In case you missed it sneak through the news cycle the Saturday before Thanksgiving, Dallas Museum of Art senior curator Gavin Delahunty resigned, leaving only a vague statement released by the museum.
In it, Delahunty seemed to admit inappropriate behavior with an apology — nature of behavior not specified — yet pointed to allegations of said behavior as the reason for his stepping down. No one from the museum will talk, and the statement itself is causing concern for its capacity to silence those who’ve experienced “inappropriate behavior.” It is not clear whether there has been an investigation, although the trade publication ARTnews cited an anonymous source saying there was. Here’s the statement and my original post from Saturday on that part.
In an email Monday afternoon, DMA Communications Director Jill Bernstein declined to elaborate: “The Museum does not disclose information regarding personnel matters. We take any allegation of misconduct very seriously, and draw in legal and other specialized counsel to work with us as needed.”
A few hours later, museum staffers received this email from Brenda Barry, the chief financial officer: “We wanted to follow-up to the announcement of Gavin Delahunty’s resignation on Saturday.
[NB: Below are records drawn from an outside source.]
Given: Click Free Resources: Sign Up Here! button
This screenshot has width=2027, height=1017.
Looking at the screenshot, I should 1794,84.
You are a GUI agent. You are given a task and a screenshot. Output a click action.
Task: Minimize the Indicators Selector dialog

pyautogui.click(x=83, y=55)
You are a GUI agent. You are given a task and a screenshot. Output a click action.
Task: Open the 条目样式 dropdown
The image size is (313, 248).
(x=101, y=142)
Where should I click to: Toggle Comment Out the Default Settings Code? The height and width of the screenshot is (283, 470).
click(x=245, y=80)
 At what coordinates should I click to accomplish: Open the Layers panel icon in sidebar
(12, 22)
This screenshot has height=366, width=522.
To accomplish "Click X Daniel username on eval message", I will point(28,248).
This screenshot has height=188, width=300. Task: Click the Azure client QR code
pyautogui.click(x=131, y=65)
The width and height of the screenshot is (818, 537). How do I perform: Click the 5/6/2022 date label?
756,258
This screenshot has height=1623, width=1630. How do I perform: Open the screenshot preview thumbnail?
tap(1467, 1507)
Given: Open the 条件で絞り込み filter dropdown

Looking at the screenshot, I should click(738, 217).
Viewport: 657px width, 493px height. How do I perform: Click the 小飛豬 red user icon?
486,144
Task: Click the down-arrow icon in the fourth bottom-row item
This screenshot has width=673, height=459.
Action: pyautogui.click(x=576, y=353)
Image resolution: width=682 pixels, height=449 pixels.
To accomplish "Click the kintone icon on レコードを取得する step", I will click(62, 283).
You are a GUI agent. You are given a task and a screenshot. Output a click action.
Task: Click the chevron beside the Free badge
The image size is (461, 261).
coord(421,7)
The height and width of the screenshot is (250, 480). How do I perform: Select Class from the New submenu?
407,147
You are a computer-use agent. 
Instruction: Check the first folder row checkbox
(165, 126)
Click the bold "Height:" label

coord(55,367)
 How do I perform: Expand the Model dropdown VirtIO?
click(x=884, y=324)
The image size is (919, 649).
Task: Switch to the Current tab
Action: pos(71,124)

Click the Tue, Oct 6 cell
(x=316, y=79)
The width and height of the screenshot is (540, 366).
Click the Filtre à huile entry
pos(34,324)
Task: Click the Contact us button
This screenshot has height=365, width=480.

Per Museum policy, we are not permitted to discuss personnel matters. As a reminder, it is important that we all refrain from gossip and speculation. If you have questions, please do not hesitate to contact me.”
Councilman Philip Kingston oversees District 14 and the DMA. He learned of Delahunty’s resignation on Facebook and shared there that he “wasn’t thrilled with the secrecy.” Though he was quick to say he appreciates the DMA’s contributions to the city on the phone with me this morning, he said the scant information released will be insufficient for the council as it decides how to allocate funds in future budget talks. The city of Dallas helps pay to maintain the building and chips in for conservation of the museum’s art. The museum was the largest city-owned cultural benefactor of bond funds in the recent proposition; it received an additional $6 million to go toward rehabilitation projects.
“The statement they released did not inspire confidence,” he says. “I’m not saying I need to know everything right now. To say, ‘We’re conducting an investigation,’– it’s important to give Gavin Delahunty a chance to contest the allegations, if he were contesting them—that would have been fine. But there’s a tone of finality that’s inappropriate.”
Come to think of it, Kingston said, there was no official communication before the departure of the museum’s former director Maxwell Anderson, either.